Wednesday, February 26, 2003

I woke up at five this morning. I ate breakfast, washed my hair (big commitment in the morning), stopped for coffee, took the light rail (and then the bus) to work and had every intention of completing my day. My bus driver said, "Good morning, stranger!" to me. He remembered me! When I was car-less, I'd bring him a blueberry muffin every Wednesday morning. Then I got a car and dropped RTD services like a hot potato. They put in a new shelter at the stop--that was nice to see. Now all they need to do is heat it. Oh, and put in a french bistro next door. There is a new Starbucks across the street. Not nearly the same as a bistro but oh, how things change in three months. Anyway, I made it halfway through the day. Around lunchtime is when I was told to go home. I kept reinjuring myself by walking into door frames and walls and stuff. I think I made everyone nervous; they told me to take the week off. I took the bus back to school, which is where I transfer to the light rail. Once on campus, however, I was able to guilt myself into going to the library to research Colorado Senate Bill 00-186 (school report cards...sigh. I shan't get started on my frustration). I ran into Erin who wanted me to go listen to Michael Moore give some talk tonight but I sensed that gun control and its surrounding politics were not part of the healing aura my co-workers had in mind when they sent me home today. I am 0 for 3 this week in classes. Tonight was the only one that I regret missing because he makes us write essays if we miss class. Eh.
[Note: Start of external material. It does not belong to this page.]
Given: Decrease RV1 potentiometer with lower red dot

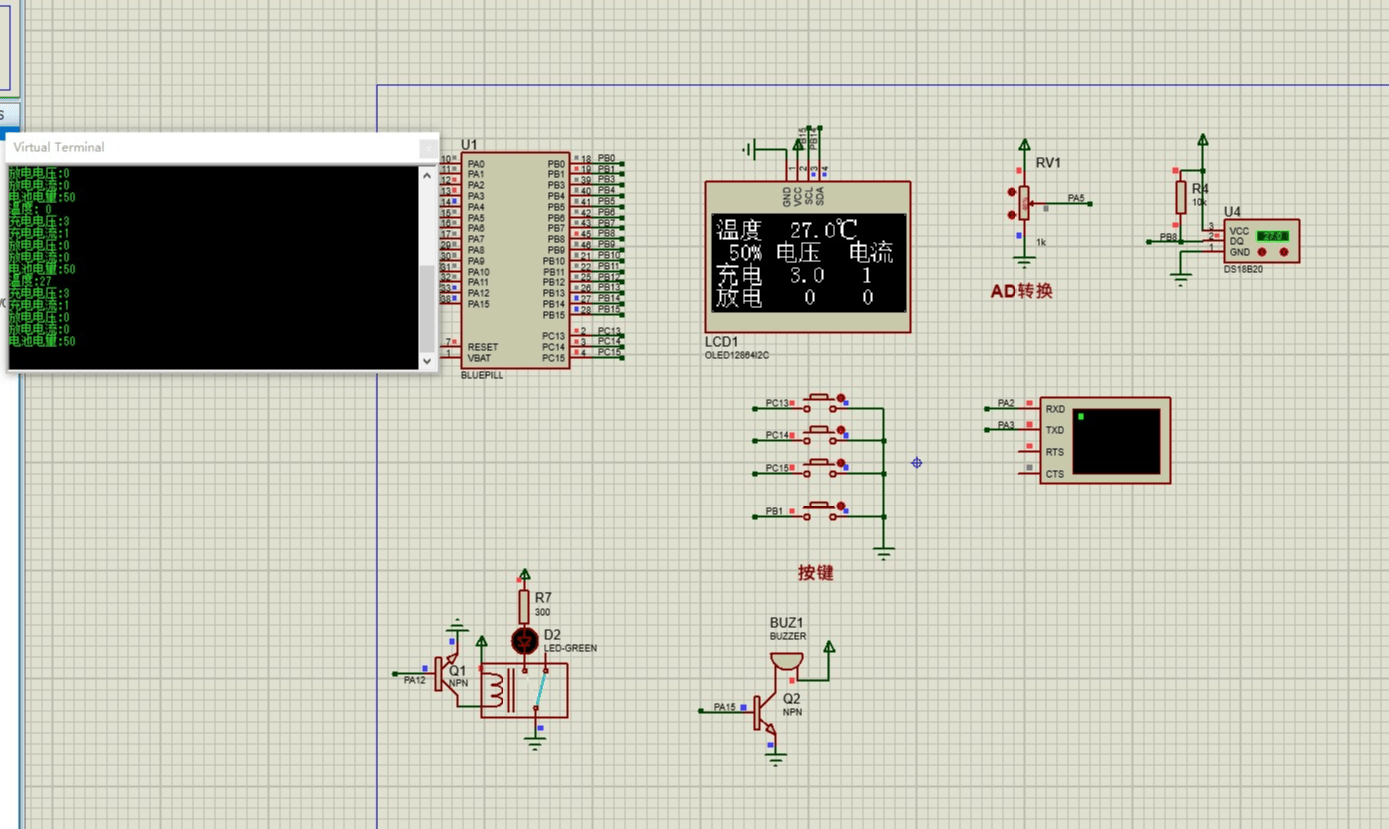Looking at the screenshot, I should pyautogui.click(x=1012, y=214).
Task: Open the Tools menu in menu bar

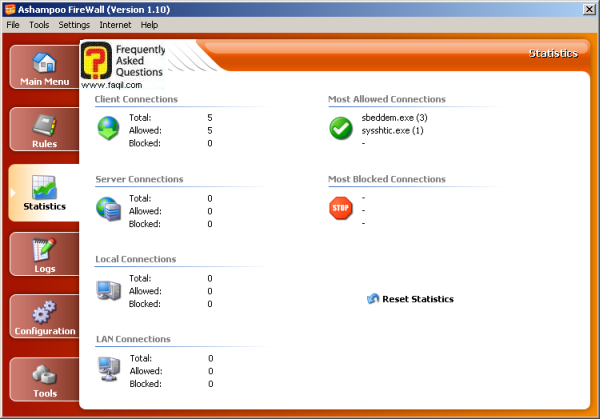Action: click(39, 24)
My reliance on pain killers vexes me. I am irritable and incoherent when I am taking them, albeit pain-free (save for when I walk into doorways. The pain killers do nothing for the sting). When I don't take them, I am fully coherent, amiable and consumed with gut-wrenching pain. I was able to get my research done, though punctuated with the occasional "ow. ow. ow." On the ride home, I chatted amicably with a girl about France and French and Je Ne Sais Quel Autre. Were I doped up, I could have managed maybe a "Huh?" with a Parisienne sneer and toss of my hair. I don't know how drug addicts do it. It's driving me crazy. I need the hurt to stop.